# boat title?



## hoochfisher (Sep 24, 2009)

i just got my first boat this week and i have a question.


how do i go about changing the title over to my name? i know the procedure for trailers and autos, but i am lost on the boat title. do i take it to the tag office too?

thanks,
hooch


----------



## Backlasher82 (Sep 24, 2009)

Georgia doesn't title boats or trailers.


----------



## hoochfisher (Sep 24, 2009)

ok. 

but i do have a title from the original owner who bought it new. is there no way it can be transfered to my name?


----------



## Backlasher82 (Sep 24, 2009)

I had a NC title for a boat and trailer I bought from a guy in North Carolina and took them both into the Rabun County tag office when I bought the trailer tag.

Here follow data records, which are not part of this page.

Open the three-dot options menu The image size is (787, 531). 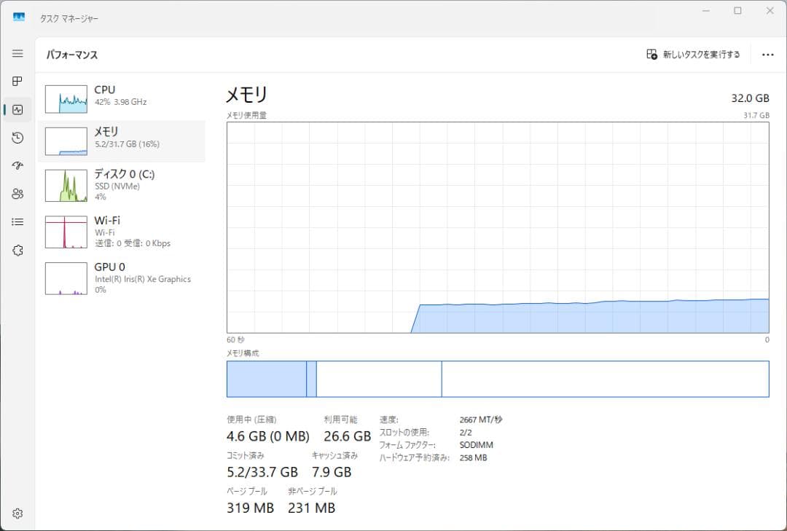[x=767, y=54]
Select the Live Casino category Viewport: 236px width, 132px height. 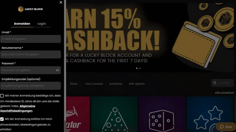[94, 84]
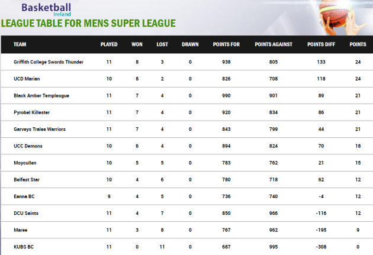Viewport: 373px width, 255px height.
Task: Click the Pyrobel Killester team name
Action: click(31, 112)
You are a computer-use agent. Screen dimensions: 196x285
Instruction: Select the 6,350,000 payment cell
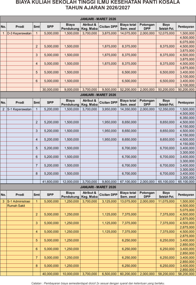pyautogui.click(x=186, y=118)
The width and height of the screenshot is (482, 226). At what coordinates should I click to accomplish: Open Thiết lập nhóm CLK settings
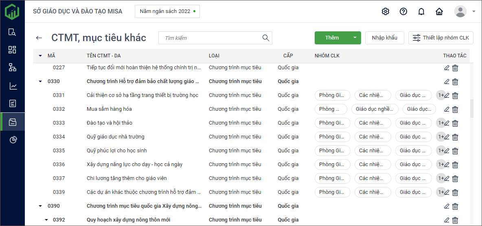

The nice lady that sold me the tag handed the titles back and told me Georgia doesn't title boats or trailers.

Take your paperwork to your county tag office when you buy your tag, your experience may be different.


----------



## boneboy96 (Sep 24, 2009)

Keep it in a safe place (like all important documents) and give it over to the next person who comes in possession of the boat, should you ever decide to sell it.   Congrats on your 1st boat...I'll expect some pics in the photo section!


----------



## jimbo4116 (Sep 24, 2009)

Backlasher82 said:


> Georgia doesn't title boats or trailers.



Georgia does not have a title requirement for boats but you must register them through DNR.  

You will need a notarized bill of sale, the boat registration card from the previous owner.  You can get the form to change registration from most hunting and fishing license dealers or boat dealer. I think you can print one off line.  

Go on the DNR website and follow the directions.

Georgia does not require titles on trailers weighing 2000 lbs or less. You will have to go to the tag office for the trailer. You will need the bill of sale from the previous owner for the trailer to buy a tag. If you have a title from the previous owner take it with you it won't hurt.


----------